I’m working on a tidymodels api for this but caret has one to get the list of predictors that were actually used by the model. See the example:
library(caret)
#> Loading required package: ggplot2
#> Loading required package: lattice
library(tidymodels)
tidymodels_prefer()
options(pillar.advice = FALSE, pillar.min_title_chars = Inf)
data(ames)
set.seed(4595)
ames <- ames %>%
mutate(Sale_Price = log10(Sale_Price))
data_split <- initial_split(ames, strata = "Sale_Price", prop = 0.75)
ames_train <- training(data_split)
ames_test <- testing(data_split)
rec <- recipe(Sale_Price ~ ., data = ames_train)
norm_trans <- rec %>%
step_zv(all_predictors()) %>%
step_nzv(all_predictors()) %>%
step_corr(all_numeric_predictors(), threshold = 0.1)
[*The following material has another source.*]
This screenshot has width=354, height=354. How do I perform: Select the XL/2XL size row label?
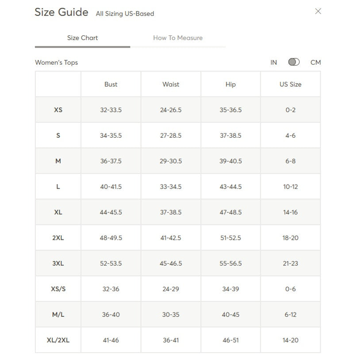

rf_spec <- rand_forest(mode = "regression") %>%
set_engine("ranger")
rf_wf <- workflow() %>%
add_recipe(norm_trans) %>%
add_model(rf_spec)
rf_fit <- fit(rf_wf, ames_train)
# get predictor set:
rf_features <-
rf_fit %>%
extract_fit_engine() %>%
predictors() #<- the caret funciton
head(rf_features)
#> [1] "MS_SubClass" "MS_Zoning" "Lot_Frontage" "Lot_Shape" "Lot_Config"
#> [6] "Neighborhood"
# You get an error here:
ames_test %>%
select(all_of(rf_features)) %>%
predict(rf_fit, new_data = .)
#> Error in `validate_column_names()`:
#> ! The following required columns are missing: 'Lot_Area',
#> 'Street', 'Alley', 'Land_Contour', 'Utilities', 'Land_Slope',
#> 'Condition_2', 'Year_Built', 'Year_Remod_Add', 'Roof_Matl',
#> 'Mas_Vnr_Area', 'Bsmt_Cond', 'BsmtFin_SF_1', 'BsmtFin_Type_2',
#> 'BsmtFin_SF_2', 'Bsmt_Unf_SF', 'Total_Bsmt_SF', 'Heating',
#> 'First_Flr_SF', 'Second_Flr_SF', 'Gr_Liv_Area', 'Bsmt_Full_Bath',
#> 'Full_Bath', 'Half_Bath', 'Bedroom_AbvGr', 'Kitchen_AbvGr',
#> 'TotRms_AbvGrd', 'Functional', 'Fireplaces', 'Garage_Cars',
#> 'Garage_Area', 'Wood_Deck_SF', 'Open_Porch_SF', 'Enclosed_Porch',
#> 'Three_season_porch', 'Screen_Porch', 'Pool_Area', 'Pool_QC',
#> 'Misc_Feature', 'Misc_Val', 'Mo_Sold', 'Latitude'.
Created on 2022-11-21 by the reprex package (v2.0.1)
This error comes from the workflows package but the underlying modeling package would also error.